**WRITTEN TASK A**
Format the records as a JSON list of strings, one string per line and no blank lines. Include everything from the line that contains "Click the Factors" down to the line that contains "[x=1157, y=609]", counting both of those lines.

**TEXT SEGMENT**
================================

Skip to content

Description#

Note

The below checks require catalog.json to be present.

Checks related to column descriptions and documentation coverage.

Functions:

Name Description
check_column_description_populated

Columns must have a populated description.

check_columns_are_all_documented

All columns in a model should be included in the model's properties file, i.e. .yml file.

check_columns_are_documented_in_public_models

Columns should have a populated description in public models.

check_column_description_populated #

Columns must have a populated description.

Rationale

Column-level documentation is where data consumers spend most of their time: understanding what is_active means, whether amount is in cents or pounds, or which ID to join on. Without column descriptions, analysts guess, make mistakes, and create conflicting metrics. This check ensures every column is explained, which is especially valuable for data catalogues and BI tool integrations that surface these descriptions automatically.

Parameters:

Name Type Description Default
min_description_length int | None

Minimum length required for the description to be considered populated.

None

Receives at execution time:

Name Type Description
catalog_node CatalogNodeEntry

The CatalogNodeEntry object to check.

manifest_obj ManifestObject

The ManifestObject object parsed from manifest.json.

models list[ModelNode]

List of ModelNode objects parsed from manifest.json.

Other Parameters (passed via config file):

Name Type Description
description str | None

Description of what the check does and why it is implemented.

exclude str | None

Regex pattern to match the model path. Model paths that match the pattern will not be checked.

================================

**LISTING**
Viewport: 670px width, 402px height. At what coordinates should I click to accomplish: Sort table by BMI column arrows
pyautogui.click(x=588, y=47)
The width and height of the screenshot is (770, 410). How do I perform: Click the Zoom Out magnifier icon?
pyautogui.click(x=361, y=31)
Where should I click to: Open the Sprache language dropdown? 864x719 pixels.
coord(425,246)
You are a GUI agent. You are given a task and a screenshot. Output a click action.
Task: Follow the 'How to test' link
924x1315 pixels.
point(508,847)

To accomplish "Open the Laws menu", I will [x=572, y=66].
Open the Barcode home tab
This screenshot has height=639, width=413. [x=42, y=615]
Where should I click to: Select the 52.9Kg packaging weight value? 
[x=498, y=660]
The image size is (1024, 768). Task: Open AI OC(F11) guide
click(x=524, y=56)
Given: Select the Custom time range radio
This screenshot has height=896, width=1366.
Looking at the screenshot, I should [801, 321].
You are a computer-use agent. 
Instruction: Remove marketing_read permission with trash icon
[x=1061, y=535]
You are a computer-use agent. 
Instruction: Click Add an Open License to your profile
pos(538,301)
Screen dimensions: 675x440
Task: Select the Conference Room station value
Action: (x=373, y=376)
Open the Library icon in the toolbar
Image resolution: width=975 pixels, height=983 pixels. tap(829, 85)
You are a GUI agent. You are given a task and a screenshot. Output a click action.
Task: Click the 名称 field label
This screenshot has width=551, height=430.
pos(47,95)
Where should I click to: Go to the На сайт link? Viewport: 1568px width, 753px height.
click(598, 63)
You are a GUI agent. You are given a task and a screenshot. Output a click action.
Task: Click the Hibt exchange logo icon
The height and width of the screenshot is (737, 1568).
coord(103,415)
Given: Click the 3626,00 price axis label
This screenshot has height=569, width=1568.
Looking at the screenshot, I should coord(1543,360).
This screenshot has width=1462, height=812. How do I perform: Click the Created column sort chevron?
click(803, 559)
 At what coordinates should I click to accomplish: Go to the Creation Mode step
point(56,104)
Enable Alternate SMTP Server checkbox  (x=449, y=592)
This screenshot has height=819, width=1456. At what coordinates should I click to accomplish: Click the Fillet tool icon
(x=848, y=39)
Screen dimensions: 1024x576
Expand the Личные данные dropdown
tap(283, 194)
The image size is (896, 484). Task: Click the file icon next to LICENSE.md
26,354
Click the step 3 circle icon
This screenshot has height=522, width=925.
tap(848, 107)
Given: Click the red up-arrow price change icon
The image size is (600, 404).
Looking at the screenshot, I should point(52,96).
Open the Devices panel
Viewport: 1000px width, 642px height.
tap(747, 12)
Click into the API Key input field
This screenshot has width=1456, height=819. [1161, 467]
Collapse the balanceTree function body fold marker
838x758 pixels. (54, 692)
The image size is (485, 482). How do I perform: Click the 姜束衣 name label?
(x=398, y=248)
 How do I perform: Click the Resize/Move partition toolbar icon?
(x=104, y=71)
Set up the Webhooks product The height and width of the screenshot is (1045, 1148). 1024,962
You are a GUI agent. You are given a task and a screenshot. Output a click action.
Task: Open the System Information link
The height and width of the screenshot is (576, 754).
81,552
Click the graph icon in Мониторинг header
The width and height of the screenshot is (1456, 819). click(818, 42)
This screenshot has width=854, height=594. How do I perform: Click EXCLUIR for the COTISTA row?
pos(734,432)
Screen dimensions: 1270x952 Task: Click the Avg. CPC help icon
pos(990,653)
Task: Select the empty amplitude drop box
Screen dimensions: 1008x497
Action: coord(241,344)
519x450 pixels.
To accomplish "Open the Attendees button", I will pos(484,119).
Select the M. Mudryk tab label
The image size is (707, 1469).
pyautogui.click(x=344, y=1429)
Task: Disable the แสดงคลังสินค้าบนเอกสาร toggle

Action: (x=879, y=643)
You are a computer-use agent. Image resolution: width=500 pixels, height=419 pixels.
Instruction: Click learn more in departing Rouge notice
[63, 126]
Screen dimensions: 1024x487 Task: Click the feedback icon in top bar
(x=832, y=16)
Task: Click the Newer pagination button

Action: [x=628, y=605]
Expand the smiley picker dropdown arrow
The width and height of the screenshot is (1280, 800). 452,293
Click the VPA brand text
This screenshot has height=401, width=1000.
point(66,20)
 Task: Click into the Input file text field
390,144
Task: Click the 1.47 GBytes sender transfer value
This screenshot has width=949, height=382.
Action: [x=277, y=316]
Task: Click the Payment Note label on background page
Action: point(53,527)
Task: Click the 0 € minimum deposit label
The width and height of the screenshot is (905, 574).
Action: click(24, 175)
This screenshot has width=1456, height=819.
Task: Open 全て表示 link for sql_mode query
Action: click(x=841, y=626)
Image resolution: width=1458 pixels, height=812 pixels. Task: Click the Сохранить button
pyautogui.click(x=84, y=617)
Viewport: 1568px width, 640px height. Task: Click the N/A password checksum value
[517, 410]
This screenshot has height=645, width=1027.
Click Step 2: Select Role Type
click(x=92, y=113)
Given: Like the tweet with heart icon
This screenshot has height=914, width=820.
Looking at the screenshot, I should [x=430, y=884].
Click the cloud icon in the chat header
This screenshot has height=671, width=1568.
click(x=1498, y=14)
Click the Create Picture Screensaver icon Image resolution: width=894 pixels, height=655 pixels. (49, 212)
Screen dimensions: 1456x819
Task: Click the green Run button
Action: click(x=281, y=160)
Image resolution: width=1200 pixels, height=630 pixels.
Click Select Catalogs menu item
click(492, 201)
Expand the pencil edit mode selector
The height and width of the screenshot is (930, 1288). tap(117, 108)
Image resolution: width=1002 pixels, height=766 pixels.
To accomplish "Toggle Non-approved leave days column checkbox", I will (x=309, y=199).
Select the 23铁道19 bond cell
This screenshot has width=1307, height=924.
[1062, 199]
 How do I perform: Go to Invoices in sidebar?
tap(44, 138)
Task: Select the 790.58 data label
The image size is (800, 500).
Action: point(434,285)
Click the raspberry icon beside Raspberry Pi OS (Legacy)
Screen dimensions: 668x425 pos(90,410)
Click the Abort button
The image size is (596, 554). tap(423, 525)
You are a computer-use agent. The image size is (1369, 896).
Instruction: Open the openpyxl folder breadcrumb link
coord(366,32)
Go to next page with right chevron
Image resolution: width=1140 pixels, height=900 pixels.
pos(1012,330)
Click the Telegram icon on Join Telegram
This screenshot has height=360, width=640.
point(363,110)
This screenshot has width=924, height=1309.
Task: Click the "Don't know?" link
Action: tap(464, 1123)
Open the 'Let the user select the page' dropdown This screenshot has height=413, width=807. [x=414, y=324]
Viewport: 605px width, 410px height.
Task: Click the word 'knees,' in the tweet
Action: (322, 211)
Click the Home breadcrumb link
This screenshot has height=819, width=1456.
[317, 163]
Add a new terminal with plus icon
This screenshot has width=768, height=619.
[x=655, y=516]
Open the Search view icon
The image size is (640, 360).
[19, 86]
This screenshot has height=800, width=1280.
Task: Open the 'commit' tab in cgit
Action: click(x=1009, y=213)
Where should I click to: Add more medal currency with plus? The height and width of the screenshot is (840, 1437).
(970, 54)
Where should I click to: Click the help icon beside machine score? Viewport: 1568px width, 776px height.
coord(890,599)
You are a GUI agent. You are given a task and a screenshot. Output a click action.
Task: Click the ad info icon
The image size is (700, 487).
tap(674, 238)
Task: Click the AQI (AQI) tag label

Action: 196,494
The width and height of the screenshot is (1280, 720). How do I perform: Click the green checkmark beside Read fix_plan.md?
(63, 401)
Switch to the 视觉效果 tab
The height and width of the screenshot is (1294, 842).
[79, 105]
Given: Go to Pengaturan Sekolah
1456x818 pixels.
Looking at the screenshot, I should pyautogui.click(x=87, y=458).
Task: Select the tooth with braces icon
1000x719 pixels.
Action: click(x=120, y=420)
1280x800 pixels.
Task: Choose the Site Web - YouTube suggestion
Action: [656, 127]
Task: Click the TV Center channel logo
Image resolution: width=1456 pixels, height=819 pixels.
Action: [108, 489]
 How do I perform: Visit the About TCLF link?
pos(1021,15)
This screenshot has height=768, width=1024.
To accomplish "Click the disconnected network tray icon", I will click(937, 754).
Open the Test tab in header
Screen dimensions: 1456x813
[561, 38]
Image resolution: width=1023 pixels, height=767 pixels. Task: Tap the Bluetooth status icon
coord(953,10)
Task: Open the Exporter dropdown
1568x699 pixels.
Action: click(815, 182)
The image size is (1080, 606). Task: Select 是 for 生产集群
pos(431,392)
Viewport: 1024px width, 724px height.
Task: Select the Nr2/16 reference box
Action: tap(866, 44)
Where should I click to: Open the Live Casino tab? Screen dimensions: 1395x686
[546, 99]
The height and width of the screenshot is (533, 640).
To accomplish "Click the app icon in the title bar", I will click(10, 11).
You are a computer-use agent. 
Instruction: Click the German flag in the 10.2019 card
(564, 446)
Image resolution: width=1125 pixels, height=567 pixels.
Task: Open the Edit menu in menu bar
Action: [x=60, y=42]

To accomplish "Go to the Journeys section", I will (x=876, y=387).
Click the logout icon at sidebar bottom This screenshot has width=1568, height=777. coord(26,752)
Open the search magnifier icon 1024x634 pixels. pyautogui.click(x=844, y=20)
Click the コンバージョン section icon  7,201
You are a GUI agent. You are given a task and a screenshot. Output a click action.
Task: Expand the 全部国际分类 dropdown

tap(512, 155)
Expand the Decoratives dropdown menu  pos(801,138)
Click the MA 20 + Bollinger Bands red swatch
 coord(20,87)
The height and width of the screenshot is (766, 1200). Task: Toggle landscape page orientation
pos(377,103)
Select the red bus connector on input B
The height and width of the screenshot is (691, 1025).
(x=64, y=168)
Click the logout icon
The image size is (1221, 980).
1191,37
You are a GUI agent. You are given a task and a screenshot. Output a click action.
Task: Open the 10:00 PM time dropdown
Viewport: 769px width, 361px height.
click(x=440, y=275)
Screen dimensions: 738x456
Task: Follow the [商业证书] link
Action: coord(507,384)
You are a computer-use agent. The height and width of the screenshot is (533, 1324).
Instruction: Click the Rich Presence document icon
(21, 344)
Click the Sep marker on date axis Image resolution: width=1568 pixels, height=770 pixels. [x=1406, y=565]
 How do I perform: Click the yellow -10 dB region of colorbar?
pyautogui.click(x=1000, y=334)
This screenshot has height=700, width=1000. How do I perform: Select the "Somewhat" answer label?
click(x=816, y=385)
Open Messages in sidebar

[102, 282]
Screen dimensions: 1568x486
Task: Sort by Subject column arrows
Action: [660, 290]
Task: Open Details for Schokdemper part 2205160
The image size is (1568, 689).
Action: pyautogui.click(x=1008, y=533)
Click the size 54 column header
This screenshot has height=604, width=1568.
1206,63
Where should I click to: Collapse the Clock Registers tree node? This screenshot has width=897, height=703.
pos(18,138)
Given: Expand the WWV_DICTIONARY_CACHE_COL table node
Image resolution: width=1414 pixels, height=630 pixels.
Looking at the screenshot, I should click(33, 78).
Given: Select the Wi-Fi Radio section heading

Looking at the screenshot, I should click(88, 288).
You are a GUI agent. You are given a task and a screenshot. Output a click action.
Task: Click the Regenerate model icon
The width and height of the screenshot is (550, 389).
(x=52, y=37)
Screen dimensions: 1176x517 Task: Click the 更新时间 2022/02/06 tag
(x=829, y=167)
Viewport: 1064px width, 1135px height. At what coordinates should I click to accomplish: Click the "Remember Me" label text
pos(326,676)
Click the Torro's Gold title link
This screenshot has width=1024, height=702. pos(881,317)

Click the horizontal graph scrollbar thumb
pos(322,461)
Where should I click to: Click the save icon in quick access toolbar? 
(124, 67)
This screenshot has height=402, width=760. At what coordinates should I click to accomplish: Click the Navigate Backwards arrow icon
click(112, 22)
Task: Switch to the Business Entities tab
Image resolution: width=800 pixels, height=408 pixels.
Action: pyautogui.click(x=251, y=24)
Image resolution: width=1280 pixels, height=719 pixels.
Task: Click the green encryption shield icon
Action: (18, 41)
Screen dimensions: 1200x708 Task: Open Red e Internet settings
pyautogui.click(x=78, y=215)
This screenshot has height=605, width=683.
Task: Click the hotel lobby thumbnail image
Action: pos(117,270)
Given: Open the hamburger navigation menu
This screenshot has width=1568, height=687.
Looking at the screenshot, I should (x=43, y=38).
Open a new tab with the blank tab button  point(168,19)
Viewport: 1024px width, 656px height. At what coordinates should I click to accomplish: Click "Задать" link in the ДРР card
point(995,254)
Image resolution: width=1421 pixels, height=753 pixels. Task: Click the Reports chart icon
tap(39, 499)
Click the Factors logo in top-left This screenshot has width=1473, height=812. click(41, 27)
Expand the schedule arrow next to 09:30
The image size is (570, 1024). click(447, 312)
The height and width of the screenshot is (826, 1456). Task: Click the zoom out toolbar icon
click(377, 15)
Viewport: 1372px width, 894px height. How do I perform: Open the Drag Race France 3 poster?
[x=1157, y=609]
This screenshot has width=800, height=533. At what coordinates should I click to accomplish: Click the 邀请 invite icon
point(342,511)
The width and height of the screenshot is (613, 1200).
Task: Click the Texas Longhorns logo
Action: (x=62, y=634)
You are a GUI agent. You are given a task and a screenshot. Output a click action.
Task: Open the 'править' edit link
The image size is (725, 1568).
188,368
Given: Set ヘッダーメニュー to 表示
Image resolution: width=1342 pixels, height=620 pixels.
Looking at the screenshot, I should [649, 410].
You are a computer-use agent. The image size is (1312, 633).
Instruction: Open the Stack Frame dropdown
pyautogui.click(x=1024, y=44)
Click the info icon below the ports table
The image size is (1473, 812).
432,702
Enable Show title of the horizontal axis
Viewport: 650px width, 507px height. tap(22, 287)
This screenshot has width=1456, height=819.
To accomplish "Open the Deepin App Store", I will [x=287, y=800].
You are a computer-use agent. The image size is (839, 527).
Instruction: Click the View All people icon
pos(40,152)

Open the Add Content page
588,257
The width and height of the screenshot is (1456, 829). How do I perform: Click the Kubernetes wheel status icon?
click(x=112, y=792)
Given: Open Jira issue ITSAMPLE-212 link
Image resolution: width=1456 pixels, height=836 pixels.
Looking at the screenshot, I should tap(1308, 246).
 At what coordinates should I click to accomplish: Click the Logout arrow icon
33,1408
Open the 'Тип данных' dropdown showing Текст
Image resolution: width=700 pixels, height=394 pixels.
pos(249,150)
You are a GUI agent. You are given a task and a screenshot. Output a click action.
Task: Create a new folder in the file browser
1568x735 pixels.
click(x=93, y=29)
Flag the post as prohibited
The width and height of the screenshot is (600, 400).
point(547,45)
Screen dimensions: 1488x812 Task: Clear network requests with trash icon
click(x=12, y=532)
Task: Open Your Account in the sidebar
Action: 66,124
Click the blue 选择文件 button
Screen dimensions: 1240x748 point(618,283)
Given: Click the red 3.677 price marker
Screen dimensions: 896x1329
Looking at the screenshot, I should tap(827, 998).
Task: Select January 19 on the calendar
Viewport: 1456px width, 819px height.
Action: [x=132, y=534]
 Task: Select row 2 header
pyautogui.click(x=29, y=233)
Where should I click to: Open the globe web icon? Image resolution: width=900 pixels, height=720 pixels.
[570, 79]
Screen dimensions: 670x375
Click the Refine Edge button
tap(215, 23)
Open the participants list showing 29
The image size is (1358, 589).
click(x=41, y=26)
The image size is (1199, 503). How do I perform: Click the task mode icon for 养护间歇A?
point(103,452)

================================

**WRITTEN TASK B**
From the page on column description checks, retype everything from "List of ModelNode" down to "not be checked." word for word.

**OUTPUT A**
[
  "Click the Factors logo in top-left This screenshot has width=1473, height=812. click(41, 27)",
  "Expand the schedule arrow next to 09:30",
  "The image size is (570, 1024). click(447, 312)",
  "The height and width of the screenshot is (826, 1456). Task: Click the zoom out toolbar icon",
  "click(377, 15)",
  "Viewport: 1372px width, 894px height. How do I perform: Open the Drag Race France 3 poster?",
  "[x=1157, y=609]"
]

**OUTPUT B**
List of ModelNode objects parsed from manifest.json.

Other Parameters (passed via config file):

Name Type Description
description str | None

Description of what the check does and why it is implemented.

exclude str | None

Regex pattern to match the model path. Model paths that match the pattern will not be checked.